Friday Feature: A Youth Leader: Tsietsi Mashinini

Names: Mashinini, Teboho "Tsietsi" Macdonald

Born: 27 January 1957, Central Western Jabavu, Soweto, South Africa

Died: 1990, Guinea

In summary: Student leader,in the Soweto student uprising of 16 June 1976

Tsietsi Mashinini was born on 27 January 1957 in Central Western Jabavu, Soweto. Mashinini was the second son of Ramothibi, a lay preacher in the Methodist Church, and Nomkhitha Mashinini, and was one of 13 children (11 boys and twin girls). He was active in his local Methodist parish and chairperson of the Methodist Wesley Youth Guild at the age of 16.

His education started at the Amajeli crèche in 1963. He went on to Seoding Lower Primary, after which he proceeded to Itshepeng Higher Primary. In 1971 he became a student at Morris Isaacson High. He was a passionate reader.  This was spotted by his History and English teacher, Abram Onkgopotse Tiro, who taught at Morris Isaacson after was expelled from the University of the North (Turfloop) for his political activities. Tiro had great influence in shaping Mashinini's political thinking and subsequent adherence to the ideology and philosophy of Black Consciousness. He mentored him and supplied him with reading material. Through Tiro, Mashinini started reading about the history of Africa’s struggles, American slavery, the Human Rights Movements in the USA and about the evil of apartheid. Mashinini was the chairperson of the debating team at his school, and his excellent academic performance became the basis for his influence among his peers.

Mashinini’s energy, creativity and sportsmanship became evident through his recreational activity, which included theatre, baseball, ballroom dancing, martial arts, swimming and tennis. Former teacher Mrs Benadette Mosala said of him: “He had real potential in the theatre and asked for assistance for his productions. He had high aims for himself and would refuse to play second fiddle. He was a very attractive and handsome young boy. I know the girls loved him and he was very confident.”

As a teenager of his time, he preferred African-American fashions, especially drawn to hippie culture.

He sported an Afro and wore bell-bottomed trousers and high-heeled shoes, and had a vibrant social life.
Mashinini joined the South African Students Movement, a student body established to assist students with the transition from Matric to university.

On 13th June 1976, about 500 Soweto students met at the Orlando Donaldson Community Hall to discuss ways and means of confronting and challenging the Department of Bantu Education.
 The students decided to stage a peaceful protest march on 16 June against the introduction of Afrikaans as a medium of instruction.

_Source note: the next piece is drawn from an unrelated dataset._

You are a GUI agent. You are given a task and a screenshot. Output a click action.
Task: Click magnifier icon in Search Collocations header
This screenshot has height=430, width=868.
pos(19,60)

An Action Committee was set up to prepare for the campaign. Mashinini was elected chairperson of the Action Committee, which was later renamed the Soweto Students Representative Council (SSRC), with Mashinini as its first president (until he was succeeded by Khotso Seatlholo from Naledi High School). Mashinini and Murphy Morobe were the two representatives from Morris Issacson High School serving in the Soweto Student Representative Council.

During assembly on the morning of 16 June at Morris Isaacson High School, Mashinini climbed onto the podium and led students into song, and out of the school grounds towards their assembly point for the planned student demonstration.

After June 16,the intense scrutiny compelled Mashinini to flee the country. He left the country for Botswana in August 1976, living there for few months before he proceeded to the West Coast of Africa. Heads of states, notably Sekou Toure of Ivory Coast, and African parliamentarians received him. He resided in countries like Nigeria where he was briefly hosted in the presidential guest house in Lagos. While in exile Mashinini was interviewed by many media organisations and he addressed students at universities, revealing the realities of the South African political situation.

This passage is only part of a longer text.